Door Peter Bitter
De stad Alkmaar is in de 16e eeuw tweemaal opnieuw van vestingwerken voorzien. In 1492 moest Alkmaar als straf voor haar rol in de opstand van het 'Kaas- en Broodvolk' onder andere de middeleeuwse vestingwerken slopen. Vijfentwintig jaar later, in 151, was de onverdedigde stad een makkelijke prooi voor de Friese bende van Grote Pier. Hun bijnaam 'de Zwarte Hoop' was niet voor niets, want ze brandden de wijk bij het Ritsevoort plat en plunderden de stad. Nog in datzelfde jaar gaf landsheer Karel V opdracht aan de stad om de vestingwerken te herstellen. Dat bleek niet zo makkelijk, want vestingbouw was duur en de stad was immers net geplunderd. Het werk kwam pas op gang in 1528, nadat vier jaar eerder een speciale belasting was ingesteld. Het duurde tot 1551 voor alles gereed was.
Langs de oude vestgrachten werden moderne aarden wallen aangelegd naar buitenlandse voorbeelden. De ouderwetse bakstenen ommuringen bleken namelijk niet bestand tegen het steeds betere geschutsvuur. Die omwalling was een kostbare onderneming. Bij recente opgravingen bij de Wageweg en bij de Paardenmarkt bleek dat die wallen aan de buitenzijde waren verstevigd met een bakstenen bekledingsmuur van maar liefst een meter dik! De vesting omvatte voorts zes stadspoorten en elf verdedigingstorens. Bij de Bierkade kwam geen wal maar een zware palissade in het water.

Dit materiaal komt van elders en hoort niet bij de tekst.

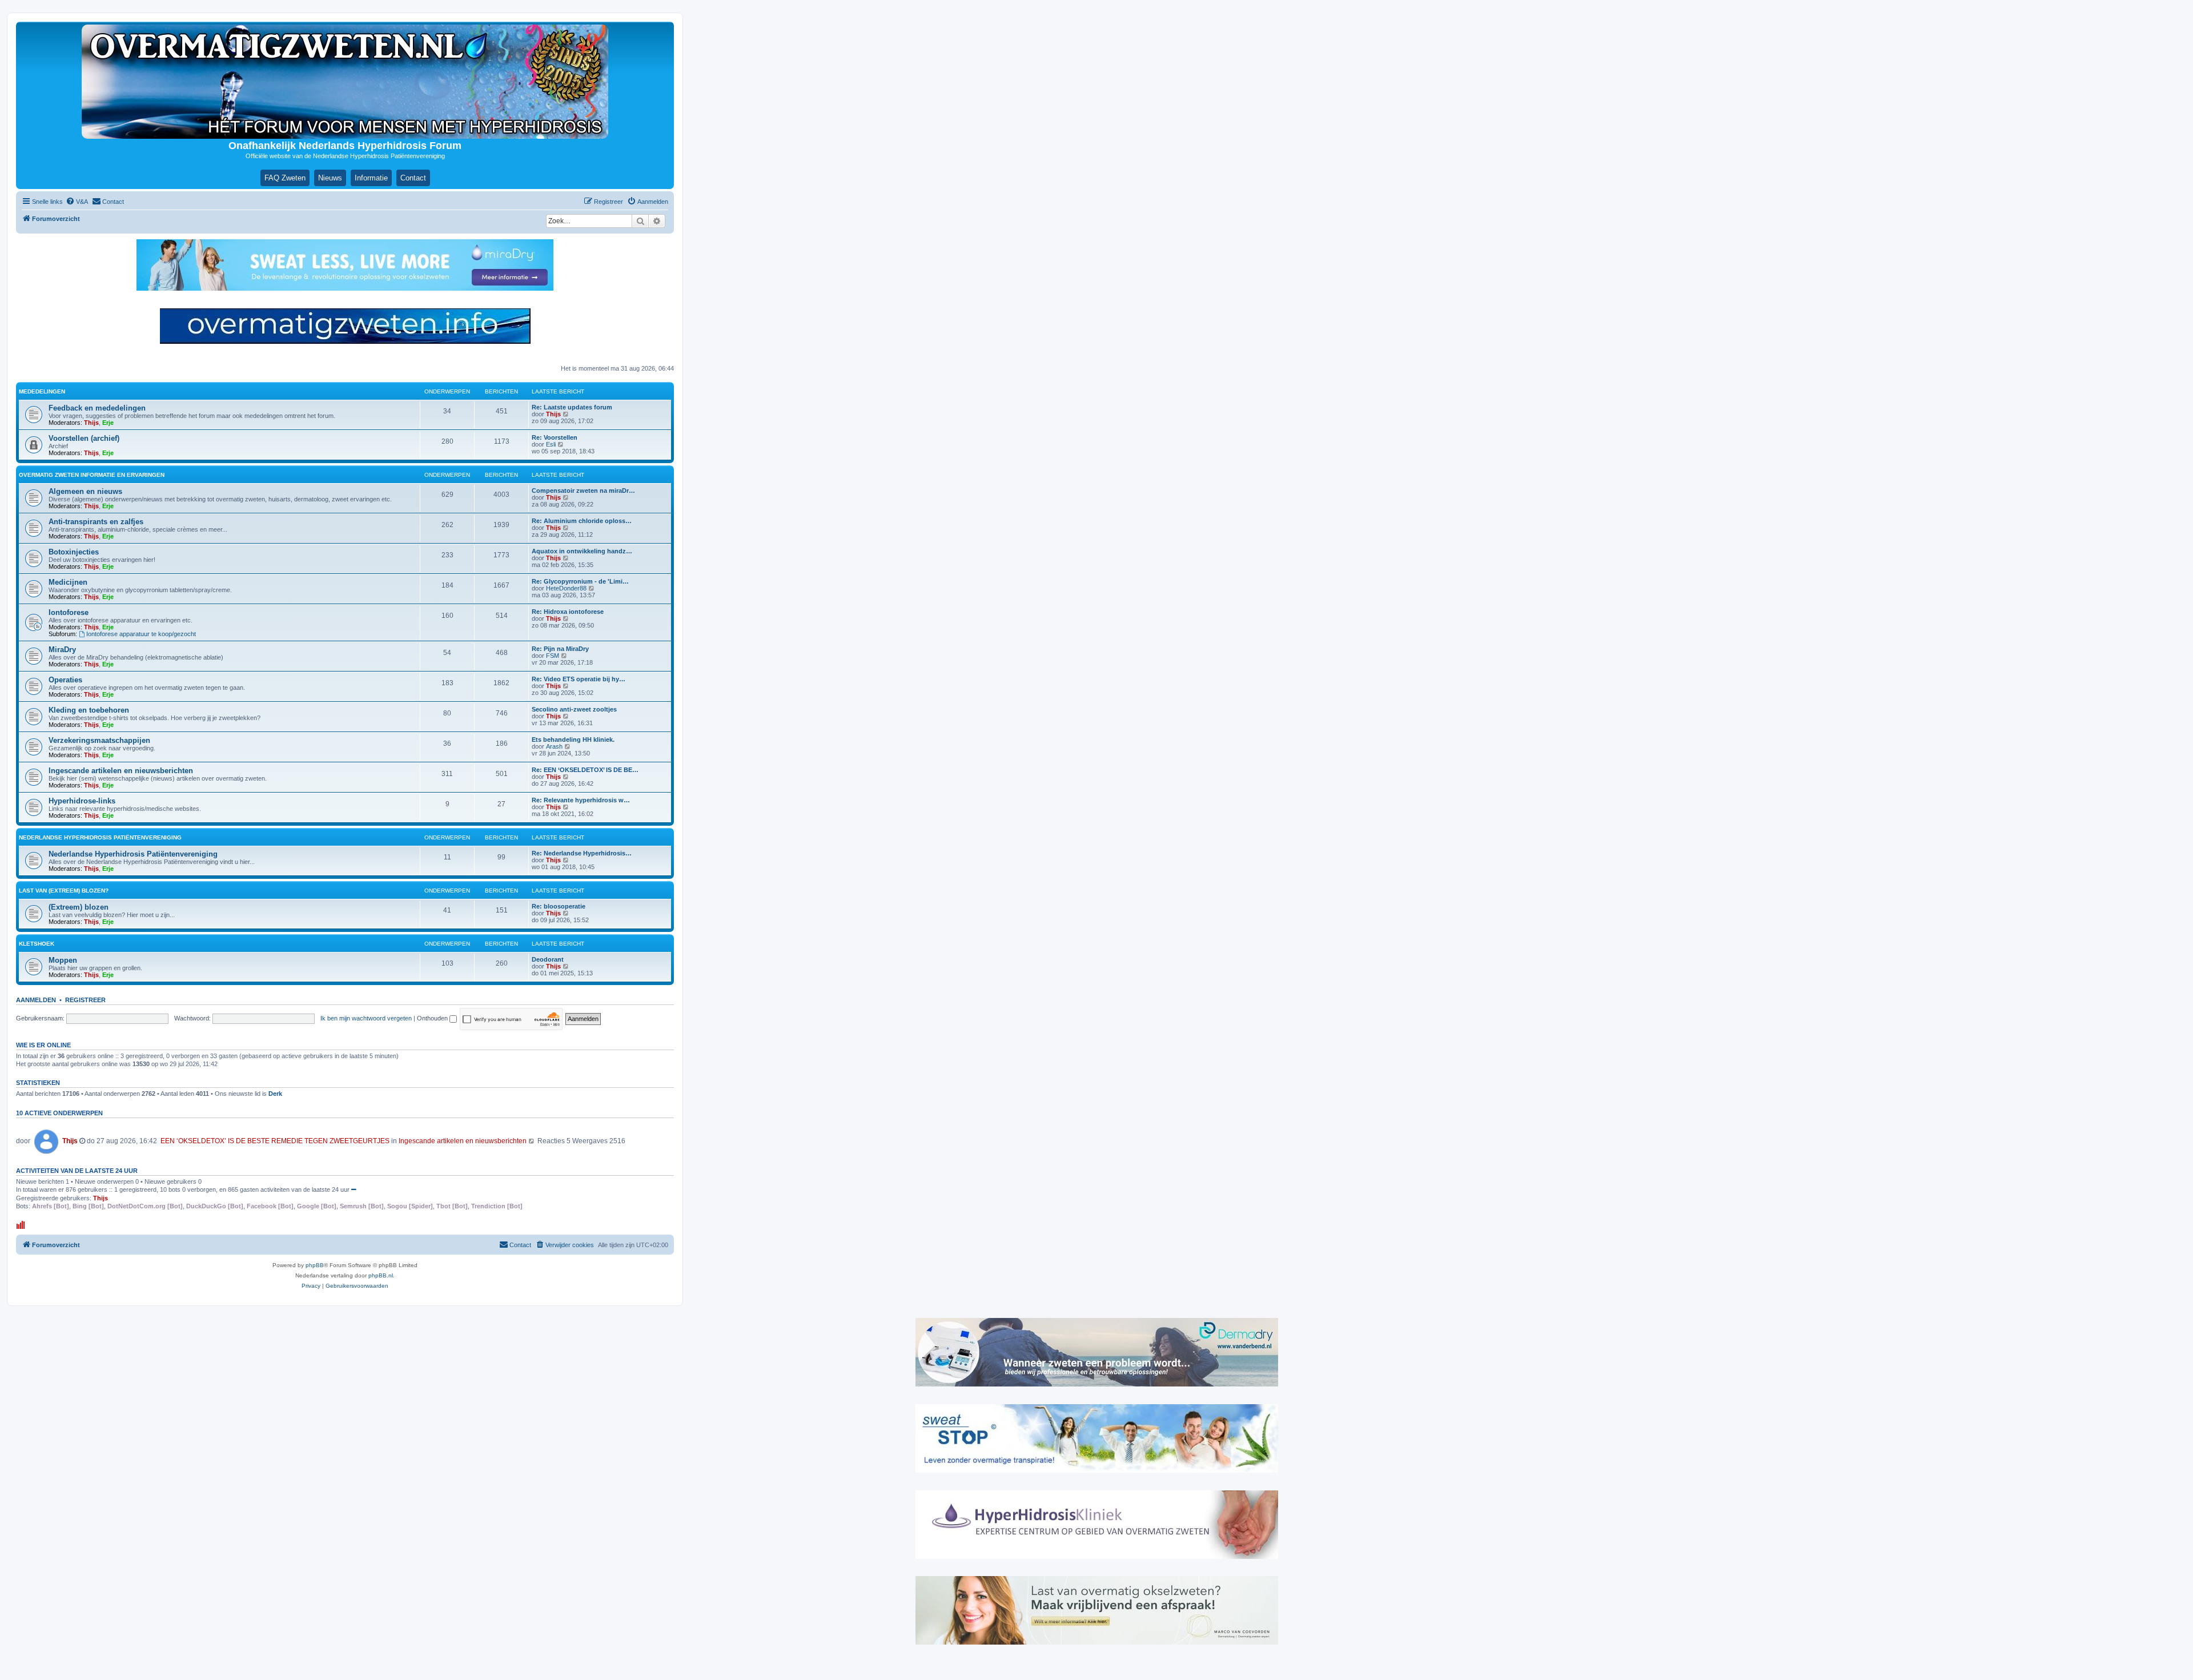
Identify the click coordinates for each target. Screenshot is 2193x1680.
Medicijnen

Echter, aan de westkant van de stad stonden de kloosters Oude Hof en Middelhof zo dicht aan de gracht, dat de wal ze deels zou bedelven. In 1537 en 1538 kwam de stad met beide kloosters overeen dat hier met de bouw van een stadsmuur volstaan kon worden. De funderingen van die muur zijn in 1999 opgegraven bij het Canadaplein. Om kanonvuur te kunnen weerstaan was de muur heel dik, met 1,3 meter massief metselwerk op een 2 meter brede fundering, terwijl de binnenzijde nog eens verstevigd was met steunberen van een meter.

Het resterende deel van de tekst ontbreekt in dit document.